The Franklin S. Terry Papers, 1875-1926, consist of correspondence, reports, ledger pages, clippings, publications, postcards, and photographs relating to Terry's personal life, business activities and, principally, his interest in and activities relating to World War I.
The Terry collection has value and importance for a number of areas of inquiry. Series I, Personal Chronological Files, contain materials relating to Terry's youth and schooling in Connecticut, to a series of international trips he took to Germany, Egypt, Italy and the Mediteranean in the early 1900s, and to his great interest in theater, music and opera. Of special interest in this series is material relating to Terry's involvement in amateur publishing in the 1870s and to the social life and customs of relatively well-to-do adolescents during the 1870s and 1880s.

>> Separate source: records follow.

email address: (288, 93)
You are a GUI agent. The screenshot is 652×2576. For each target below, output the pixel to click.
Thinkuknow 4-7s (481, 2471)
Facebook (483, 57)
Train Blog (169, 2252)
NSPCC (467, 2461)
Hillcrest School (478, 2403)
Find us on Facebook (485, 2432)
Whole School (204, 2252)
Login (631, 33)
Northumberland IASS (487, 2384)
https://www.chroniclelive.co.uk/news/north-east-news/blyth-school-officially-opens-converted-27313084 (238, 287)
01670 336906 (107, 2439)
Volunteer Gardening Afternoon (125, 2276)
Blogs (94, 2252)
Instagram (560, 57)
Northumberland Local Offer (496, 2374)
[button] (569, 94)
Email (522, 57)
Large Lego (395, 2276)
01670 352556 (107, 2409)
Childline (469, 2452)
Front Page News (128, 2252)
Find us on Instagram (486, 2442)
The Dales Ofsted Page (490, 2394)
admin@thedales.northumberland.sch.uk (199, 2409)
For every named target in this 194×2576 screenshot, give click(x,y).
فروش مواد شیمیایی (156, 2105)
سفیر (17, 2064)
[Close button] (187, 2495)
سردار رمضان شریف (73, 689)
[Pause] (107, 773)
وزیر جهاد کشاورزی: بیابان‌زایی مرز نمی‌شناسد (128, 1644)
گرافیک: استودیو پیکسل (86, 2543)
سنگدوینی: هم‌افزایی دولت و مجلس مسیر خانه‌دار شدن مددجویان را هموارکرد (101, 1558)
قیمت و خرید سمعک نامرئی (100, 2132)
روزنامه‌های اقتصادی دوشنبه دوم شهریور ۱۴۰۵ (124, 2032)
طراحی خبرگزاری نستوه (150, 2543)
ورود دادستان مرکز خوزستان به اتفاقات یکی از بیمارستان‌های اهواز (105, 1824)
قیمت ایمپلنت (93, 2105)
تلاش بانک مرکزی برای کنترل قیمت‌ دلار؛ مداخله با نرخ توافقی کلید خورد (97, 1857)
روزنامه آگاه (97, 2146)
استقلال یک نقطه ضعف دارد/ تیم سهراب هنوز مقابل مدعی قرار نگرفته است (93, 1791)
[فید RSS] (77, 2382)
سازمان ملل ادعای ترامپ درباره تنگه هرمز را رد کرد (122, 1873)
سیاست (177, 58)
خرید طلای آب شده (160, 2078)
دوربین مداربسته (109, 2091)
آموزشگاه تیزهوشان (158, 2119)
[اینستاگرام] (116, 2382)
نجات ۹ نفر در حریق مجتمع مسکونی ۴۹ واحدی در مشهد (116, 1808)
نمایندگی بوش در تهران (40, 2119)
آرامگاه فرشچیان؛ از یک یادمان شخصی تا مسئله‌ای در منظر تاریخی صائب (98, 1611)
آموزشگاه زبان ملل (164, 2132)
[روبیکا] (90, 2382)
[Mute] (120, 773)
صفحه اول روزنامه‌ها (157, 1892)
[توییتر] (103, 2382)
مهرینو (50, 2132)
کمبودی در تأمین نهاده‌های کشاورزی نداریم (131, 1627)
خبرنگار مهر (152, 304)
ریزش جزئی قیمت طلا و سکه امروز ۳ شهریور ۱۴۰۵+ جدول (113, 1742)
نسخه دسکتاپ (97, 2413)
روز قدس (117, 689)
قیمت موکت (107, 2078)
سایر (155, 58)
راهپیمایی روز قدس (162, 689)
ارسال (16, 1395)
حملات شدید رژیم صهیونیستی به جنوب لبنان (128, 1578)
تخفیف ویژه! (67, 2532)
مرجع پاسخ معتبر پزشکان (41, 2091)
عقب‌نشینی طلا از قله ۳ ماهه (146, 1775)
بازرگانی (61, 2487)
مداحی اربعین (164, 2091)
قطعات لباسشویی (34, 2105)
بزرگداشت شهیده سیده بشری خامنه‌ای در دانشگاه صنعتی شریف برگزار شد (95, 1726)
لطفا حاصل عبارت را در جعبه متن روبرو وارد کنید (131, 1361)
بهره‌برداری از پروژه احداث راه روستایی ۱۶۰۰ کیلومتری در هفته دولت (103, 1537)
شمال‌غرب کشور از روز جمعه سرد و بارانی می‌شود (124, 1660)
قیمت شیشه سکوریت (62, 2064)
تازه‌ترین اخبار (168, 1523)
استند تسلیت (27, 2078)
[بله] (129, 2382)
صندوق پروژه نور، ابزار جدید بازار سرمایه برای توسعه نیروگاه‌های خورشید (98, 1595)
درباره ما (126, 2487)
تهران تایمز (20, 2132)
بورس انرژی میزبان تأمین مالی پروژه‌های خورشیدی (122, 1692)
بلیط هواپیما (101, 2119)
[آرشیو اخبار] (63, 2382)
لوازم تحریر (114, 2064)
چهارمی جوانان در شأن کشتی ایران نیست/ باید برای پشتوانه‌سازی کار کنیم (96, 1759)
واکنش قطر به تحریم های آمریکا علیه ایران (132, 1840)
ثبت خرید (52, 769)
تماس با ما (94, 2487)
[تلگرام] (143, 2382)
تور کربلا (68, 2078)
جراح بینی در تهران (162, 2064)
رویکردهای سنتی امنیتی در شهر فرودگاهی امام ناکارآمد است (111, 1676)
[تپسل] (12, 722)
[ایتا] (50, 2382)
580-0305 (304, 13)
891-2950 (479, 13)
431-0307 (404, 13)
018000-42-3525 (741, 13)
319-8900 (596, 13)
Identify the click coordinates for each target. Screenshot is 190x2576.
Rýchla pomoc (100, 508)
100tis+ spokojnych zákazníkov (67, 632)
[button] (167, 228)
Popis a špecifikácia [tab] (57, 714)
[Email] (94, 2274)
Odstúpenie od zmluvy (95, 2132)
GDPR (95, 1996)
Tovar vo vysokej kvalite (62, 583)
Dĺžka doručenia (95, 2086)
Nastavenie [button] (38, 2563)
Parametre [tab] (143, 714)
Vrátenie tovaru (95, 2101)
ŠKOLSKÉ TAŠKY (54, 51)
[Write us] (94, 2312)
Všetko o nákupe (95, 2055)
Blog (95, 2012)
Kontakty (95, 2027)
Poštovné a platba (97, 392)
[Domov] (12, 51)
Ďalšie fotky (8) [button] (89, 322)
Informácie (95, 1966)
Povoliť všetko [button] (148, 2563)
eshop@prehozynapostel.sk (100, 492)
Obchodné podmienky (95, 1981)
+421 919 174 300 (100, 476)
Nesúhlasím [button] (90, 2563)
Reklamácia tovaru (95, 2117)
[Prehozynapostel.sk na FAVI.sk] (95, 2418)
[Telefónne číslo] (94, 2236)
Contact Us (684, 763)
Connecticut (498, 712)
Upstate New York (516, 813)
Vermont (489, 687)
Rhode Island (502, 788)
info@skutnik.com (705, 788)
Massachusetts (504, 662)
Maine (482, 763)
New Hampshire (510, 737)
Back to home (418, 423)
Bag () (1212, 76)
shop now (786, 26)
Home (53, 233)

Series II: Vacation Files, contains information about Terry's summer home in Black Mountain, North Carolina, and to outings, skits and other entertainments undertaken by a group of National Electric Lamp Association managers at a private resort, "Association Island."
The general history of World War I is detailed in Series III which consists of a series of carefully mounted publications and clippings (largely from the New York Times) relating to the history and aftermath of that conflict.
Series IV: Nela Fund Files, provides valuable insight into the relationship of Americans, largely from the business and affluent classes, with the allied powers during World War I. The Nela Fund itself represented an effort to extend aid to orphans and families from the business and professional classes of France. Correspondence to and from these families, along with photographs and postcards, form a major segment of the series and provide extraordinary insight into the effects of the war on this portion of the French (and to a limited extent, Belgian and Italian) population. In some instances the materials from a particular family date from 1916 to the mid-1920s. The Nela Fund files also contain correspondence with agencies that administered Nela aid or assisted in its work. These included the American Ouvroir Fund (of Paris and of New York), the Committee of Hope, Children of the Frontier, the American Red Cross, the Young Men's Christian Association of Cleveland, and the American Relief Clearing House. Other portions of the series detail the administrative work of the Fund and provide information about American donors.
Series V: Terry Miscellaneous Files, relates largely to Terry's business interests and financial holdings It provides information concerning the United States' anti-trust action against General Electric in 1911, the Cities Service Company, and the Peerless Motor Car Company of Cleveland, of which Terry served as a director. Much of the Peerless material relates to Terry's ownership and maintenance of a 1921 Model 56 Peerless automobile.